本格派にして心地よい読み口の推理もの。探偵業とサウナへの憧れが募る!?

富士山麓に住む、某フライドチキンのおじさんみたいな、
でっかい体に無邪気なハートを持つ若めなご隠居さんは、
かつては「筋読みの櫓竜」と呼ばれる凄腕刑事だったが、
引退と同時に、何かよくわからんことを始めてしまった。

「安楽椅子探偵がやりたい!」

まず舞台装置を完璧に揃えるという、形から入るタイプ。
本作の主人公にして櫓竜の娘婿、現職刑事の水田龍二は、
義父・櫓竜太郎の無駄遣いに頭を抱える。ああ嫁が怖い。
しかも冷え性の櫓竜、安楽椅子は寒すぎて推理も頓珍漢。

「こんなときはサウナだ!」

というわけで櫓竜水龍コンビでご当地サウナに繰り出し、
サウナと水風呂をまつわる蘊蓄を披露しながら体を解し。
すると唐突に、脳細胞まで活性化された探偵は宣言する。
「ととのいました」と。
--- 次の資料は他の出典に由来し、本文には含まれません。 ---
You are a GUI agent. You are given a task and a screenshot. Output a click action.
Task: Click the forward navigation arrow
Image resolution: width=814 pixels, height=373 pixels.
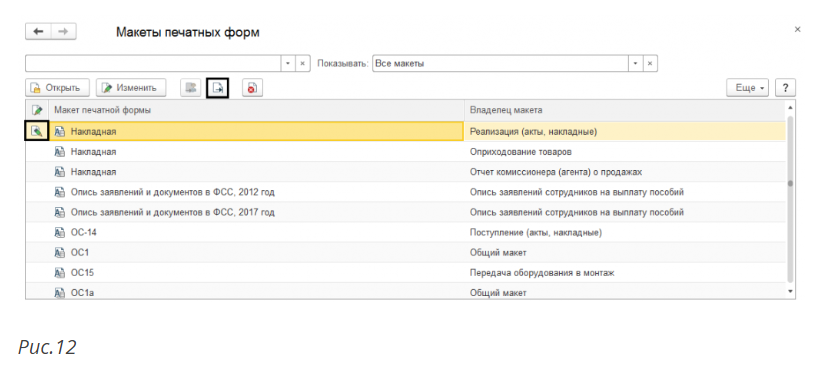tap(63, 32)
えっ、マジですか、お義父さん。

「全ての事件の謎は、サウナが教えてくれる」

安定感のある流れで展開する、短編連作形式の探偵もの。
テンポも雰囲気もいい、探偵と刑事の掛け合いが秀逸で、
どんどん読み進めてしまう。ぜひとも、続きをください。
サウナと水風呂の話も面白く、温泉施設に行きたくなる。

4セット目の動画配信の話、めちゃくちゃ好きです。